REQUIRED WORK:
Using the entries that follow, write out the line containing "Given: Expand the Batches folder in tree", the line containing "The image size is (1742, 1154).", and every line between them, exactly and nothing else.

******************************

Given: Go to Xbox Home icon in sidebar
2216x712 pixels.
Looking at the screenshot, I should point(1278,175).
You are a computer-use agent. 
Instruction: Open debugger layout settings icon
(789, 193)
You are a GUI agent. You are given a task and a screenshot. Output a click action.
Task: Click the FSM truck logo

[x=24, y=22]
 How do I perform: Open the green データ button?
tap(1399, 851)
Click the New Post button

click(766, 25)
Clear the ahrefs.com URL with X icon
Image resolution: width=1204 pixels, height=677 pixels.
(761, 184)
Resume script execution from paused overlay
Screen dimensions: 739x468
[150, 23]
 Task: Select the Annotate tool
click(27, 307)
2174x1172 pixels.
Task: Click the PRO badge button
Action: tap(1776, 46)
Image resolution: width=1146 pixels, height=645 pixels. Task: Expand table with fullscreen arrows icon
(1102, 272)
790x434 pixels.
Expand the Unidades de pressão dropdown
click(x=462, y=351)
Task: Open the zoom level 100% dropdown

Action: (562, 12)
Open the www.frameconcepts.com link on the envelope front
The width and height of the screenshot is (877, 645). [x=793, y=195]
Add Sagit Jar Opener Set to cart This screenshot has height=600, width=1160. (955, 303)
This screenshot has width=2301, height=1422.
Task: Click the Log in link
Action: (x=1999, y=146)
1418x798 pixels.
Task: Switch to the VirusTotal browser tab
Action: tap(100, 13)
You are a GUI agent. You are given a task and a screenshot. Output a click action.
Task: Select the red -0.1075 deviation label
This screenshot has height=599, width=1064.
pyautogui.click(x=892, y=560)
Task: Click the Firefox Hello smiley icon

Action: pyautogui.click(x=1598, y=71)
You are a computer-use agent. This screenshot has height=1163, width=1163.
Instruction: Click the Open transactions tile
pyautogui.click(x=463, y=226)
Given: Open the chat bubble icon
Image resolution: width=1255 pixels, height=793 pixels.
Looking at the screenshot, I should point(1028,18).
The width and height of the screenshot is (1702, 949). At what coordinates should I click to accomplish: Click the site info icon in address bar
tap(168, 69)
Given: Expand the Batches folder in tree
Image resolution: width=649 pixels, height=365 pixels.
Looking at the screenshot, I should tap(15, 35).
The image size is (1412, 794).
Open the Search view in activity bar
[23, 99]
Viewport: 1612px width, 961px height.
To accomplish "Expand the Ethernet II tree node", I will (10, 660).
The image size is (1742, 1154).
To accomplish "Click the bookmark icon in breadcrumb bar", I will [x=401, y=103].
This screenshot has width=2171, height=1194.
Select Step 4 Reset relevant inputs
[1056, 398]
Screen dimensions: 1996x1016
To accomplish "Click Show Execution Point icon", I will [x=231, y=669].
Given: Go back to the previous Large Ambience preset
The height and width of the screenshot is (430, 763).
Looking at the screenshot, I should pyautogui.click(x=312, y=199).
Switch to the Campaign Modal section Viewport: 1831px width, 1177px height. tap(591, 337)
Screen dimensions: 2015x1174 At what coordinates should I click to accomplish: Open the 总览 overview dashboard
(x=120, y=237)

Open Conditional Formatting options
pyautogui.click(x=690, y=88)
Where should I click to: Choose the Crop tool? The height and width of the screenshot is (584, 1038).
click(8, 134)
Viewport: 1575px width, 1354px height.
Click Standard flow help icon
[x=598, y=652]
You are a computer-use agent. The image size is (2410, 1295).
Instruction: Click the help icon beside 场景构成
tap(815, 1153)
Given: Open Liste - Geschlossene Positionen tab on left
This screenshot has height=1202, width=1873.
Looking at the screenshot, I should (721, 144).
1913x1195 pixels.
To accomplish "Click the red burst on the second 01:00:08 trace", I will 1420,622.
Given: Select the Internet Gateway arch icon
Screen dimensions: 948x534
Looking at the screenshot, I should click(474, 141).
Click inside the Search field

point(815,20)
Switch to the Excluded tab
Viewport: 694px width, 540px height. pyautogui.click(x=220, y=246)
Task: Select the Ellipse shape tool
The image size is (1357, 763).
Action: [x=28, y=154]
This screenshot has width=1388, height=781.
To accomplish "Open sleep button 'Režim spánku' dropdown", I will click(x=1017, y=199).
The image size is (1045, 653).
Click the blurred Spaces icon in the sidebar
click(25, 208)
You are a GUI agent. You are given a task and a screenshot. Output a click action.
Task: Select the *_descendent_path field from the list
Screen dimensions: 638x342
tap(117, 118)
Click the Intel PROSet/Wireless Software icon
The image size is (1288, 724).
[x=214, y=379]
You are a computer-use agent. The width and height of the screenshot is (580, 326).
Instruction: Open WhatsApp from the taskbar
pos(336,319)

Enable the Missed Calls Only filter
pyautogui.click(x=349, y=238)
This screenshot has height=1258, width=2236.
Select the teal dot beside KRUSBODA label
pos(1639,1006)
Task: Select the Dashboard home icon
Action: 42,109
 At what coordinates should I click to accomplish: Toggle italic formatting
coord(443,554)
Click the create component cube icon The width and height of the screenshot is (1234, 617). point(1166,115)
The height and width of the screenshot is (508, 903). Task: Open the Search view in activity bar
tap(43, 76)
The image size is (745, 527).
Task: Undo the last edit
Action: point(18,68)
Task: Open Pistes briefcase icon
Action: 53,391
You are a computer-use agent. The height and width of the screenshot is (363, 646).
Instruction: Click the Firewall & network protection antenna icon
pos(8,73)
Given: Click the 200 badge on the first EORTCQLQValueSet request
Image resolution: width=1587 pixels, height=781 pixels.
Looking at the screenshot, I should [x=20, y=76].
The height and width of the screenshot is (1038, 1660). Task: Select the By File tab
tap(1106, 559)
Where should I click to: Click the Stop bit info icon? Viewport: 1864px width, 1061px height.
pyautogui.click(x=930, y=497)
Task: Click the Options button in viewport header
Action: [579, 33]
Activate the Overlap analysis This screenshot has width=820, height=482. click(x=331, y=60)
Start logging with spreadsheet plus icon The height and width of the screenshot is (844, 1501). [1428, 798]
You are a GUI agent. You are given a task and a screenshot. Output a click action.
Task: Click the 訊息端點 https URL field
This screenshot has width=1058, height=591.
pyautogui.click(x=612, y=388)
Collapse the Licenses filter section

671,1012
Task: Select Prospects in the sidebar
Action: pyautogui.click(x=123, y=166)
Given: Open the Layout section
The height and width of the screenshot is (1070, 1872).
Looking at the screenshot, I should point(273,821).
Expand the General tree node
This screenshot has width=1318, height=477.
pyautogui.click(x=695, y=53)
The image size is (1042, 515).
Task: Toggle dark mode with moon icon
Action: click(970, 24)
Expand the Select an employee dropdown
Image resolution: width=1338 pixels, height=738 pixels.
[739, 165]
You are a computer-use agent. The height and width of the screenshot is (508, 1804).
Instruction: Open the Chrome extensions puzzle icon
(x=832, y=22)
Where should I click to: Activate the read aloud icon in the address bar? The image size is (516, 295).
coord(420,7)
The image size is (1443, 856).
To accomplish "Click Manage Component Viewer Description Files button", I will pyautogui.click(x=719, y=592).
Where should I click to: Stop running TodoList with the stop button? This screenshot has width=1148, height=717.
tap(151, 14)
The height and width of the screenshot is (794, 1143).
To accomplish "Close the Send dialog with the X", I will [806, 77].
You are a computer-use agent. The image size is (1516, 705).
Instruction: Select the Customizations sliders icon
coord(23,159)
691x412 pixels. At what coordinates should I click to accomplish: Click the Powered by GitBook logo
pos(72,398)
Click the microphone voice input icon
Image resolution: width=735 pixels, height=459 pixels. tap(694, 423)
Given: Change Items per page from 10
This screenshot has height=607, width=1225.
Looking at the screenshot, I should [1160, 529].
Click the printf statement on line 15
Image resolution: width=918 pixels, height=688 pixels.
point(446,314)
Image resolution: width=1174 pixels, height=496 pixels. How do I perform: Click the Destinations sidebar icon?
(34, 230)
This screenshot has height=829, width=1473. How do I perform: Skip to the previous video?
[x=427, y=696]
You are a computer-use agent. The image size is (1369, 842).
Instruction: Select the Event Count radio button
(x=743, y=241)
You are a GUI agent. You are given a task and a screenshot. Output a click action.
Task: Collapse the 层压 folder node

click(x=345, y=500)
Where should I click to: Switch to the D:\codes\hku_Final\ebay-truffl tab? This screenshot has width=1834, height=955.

******************************

RESPONSE BOX:
Given: Expand the Batches folder in tree
Image resolution: width=649 pixels, height=365 pixels.
Looking at the screenshot, I should tap(15, 35).
The image size is (1412, 794).
Open the Search view in activity bar
[23, 99]
Viewport: 1612px width, 961px height.
To accomplish "Expand the Ethernet II tree node", I will (10, 660).
The image size is (1742, 1154).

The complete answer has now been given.